We had 45 minutes for lunch and I immediately downed 3 of my sandwiches and a can of Vienna sausages, saving the rest for an afternoon break. I was full and had about 20 minutes to take a much needed nap in the shade. When I stretched out I could hear the guys talking. One of them said he thought the kid was doing OK and keeping up with the work. I then heard Pop say he was proud of me the way I handled an axe. I was smiling to myself when one of the guys said, “Yea, Charlie chops just like lightning.” That really made me feel good until he continued, “He never strikes twice in the same place.” They all laughed. I wasn’t disappointed and at least they called me Charlie, rather than “the kid”.

On the way home, Pop wondered why I had never asked how much my salary would be. I told him that I was happy with anything as long as I could work with him. He then said that he and Herb decided to start me out at $1.67˝ per hour. I was delighted at that, thinking ahead to how much I could save by the time I headed back to school in September.

The next two weeks went good for me and I was happy to be a member of this crew.

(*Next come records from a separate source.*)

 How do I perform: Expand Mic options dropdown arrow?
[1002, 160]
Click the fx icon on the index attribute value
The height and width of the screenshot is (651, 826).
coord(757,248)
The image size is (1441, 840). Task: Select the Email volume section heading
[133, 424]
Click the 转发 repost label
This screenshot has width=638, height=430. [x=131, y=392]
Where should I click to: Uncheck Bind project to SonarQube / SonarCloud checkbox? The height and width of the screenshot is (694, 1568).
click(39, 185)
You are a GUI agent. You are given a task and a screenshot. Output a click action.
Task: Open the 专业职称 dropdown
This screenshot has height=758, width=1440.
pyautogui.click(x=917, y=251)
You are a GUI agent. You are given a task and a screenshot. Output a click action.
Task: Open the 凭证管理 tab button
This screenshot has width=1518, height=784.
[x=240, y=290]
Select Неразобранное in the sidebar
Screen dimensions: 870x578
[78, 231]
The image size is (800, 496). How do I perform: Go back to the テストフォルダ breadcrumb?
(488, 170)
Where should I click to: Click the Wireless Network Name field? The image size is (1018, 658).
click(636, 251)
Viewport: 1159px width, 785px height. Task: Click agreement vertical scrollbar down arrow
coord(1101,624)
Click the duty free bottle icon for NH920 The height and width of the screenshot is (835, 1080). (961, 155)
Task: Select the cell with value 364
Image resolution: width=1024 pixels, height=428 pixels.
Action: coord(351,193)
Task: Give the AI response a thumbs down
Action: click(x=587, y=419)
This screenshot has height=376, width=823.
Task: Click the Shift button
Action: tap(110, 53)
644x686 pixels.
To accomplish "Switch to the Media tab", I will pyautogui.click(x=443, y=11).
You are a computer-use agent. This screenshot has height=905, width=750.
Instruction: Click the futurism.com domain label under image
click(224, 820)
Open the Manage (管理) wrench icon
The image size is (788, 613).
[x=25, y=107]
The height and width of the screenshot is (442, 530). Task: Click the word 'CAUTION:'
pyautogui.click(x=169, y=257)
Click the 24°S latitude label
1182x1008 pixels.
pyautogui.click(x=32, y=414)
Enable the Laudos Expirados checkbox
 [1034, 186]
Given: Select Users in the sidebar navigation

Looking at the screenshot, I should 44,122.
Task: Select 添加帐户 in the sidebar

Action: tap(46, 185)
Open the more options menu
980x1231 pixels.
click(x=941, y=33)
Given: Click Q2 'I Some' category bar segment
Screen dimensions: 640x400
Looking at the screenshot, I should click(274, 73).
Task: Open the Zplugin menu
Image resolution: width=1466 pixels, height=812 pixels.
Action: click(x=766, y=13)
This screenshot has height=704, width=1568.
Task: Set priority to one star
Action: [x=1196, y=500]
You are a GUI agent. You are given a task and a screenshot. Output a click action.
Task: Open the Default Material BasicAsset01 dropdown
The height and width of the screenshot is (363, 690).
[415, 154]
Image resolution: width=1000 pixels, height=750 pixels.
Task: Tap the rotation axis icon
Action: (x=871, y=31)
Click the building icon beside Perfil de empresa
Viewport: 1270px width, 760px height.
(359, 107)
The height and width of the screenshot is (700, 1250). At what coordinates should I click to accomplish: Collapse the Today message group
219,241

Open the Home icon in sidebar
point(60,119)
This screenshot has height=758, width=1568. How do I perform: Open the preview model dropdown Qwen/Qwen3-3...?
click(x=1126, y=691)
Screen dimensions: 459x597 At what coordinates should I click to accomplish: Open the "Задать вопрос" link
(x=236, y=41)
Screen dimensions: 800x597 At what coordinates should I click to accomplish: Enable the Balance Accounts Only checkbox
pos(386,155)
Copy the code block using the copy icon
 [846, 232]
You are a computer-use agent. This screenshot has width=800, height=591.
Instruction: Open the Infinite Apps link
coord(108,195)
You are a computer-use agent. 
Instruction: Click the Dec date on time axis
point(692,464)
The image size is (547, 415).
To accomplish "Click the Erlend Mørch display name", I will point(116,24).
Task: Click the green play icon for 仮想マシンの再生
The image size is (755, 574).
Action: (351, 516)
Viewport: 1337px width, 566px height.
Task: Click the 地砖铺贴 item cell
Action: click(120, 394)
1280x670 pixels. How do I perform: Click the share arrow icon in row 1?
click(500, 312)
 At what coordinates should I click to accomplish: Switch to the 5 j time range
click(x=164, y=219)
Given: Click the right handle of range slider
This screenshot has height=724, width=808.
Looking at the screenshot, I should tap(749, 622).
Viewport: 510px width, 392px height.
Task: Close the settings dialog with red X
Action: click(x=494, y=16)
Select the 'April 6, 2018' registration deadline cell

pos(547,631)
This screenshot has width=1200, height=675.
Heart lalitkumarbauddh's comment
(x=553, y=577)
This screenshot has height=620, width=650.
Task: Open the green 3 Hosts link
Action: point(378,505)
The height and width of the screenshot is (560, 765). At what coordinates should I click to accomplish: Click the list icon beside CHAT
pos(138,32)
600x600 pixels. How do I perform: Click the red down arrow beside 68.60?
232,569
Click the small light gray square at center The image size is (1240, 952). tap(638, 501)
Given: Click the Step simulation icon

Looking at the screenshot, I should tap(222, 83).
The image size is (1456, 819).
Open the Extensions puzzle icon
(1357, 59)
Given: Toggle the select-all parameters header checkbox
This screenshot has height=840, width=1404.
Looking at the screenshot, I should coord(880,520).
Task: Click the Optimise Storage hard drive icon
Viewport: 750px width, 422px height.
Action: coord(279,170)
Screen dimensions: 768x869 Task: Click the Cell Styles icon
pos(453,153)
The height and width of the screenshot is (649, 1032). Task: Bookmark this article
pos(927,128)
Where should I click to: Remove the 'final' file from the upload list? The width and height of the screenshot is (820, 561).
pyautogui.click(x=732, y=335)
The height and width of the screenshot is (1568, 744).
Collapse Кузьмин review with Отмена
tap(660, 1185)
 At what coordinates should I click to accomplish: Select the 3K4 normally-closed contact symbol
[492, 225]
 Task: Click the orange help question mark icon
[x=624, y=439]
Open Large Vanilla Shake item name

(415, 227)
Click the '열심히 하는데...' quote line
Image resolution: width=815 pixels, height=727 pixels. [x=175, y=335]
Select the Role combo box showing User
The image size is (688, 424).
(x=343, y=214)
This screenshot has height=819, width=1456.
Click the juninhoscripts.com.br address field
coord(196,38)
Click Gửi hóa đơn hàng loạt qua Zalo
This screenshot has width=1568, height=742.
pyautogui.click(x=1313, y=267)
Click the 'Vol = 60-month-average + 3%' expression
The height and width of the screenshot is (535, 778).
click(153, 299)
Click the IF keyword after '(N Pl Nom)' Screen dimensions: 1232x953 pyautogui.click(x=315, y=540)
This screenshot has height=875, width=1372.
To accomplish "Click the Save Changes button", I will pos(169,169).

At the end of the second week, Pop told me that he and Herb decided that I was doing such a good job they were raising my salary to $1.80 per hour. Wow,

I should point out, in those days there were no portable toilets in the woods and when the urge came, one walked out into the timber, dug a small hole, squatted and did his duty. If there was an old log handy to squat over it was more comfortable.

One day during my third week, I took advantage of the yard or more of toilet paper that Mom had put into my lunch pail everyday and trudged out to a log I had spied earlier. As I was squatting there thinking about my increased salary, when it dawned on me that at $1.80 per hour, I was making three cents a minute. My brain calculated that I could sit there for five minutes and make 15 cents while taking a poop. Is this a good country, or what!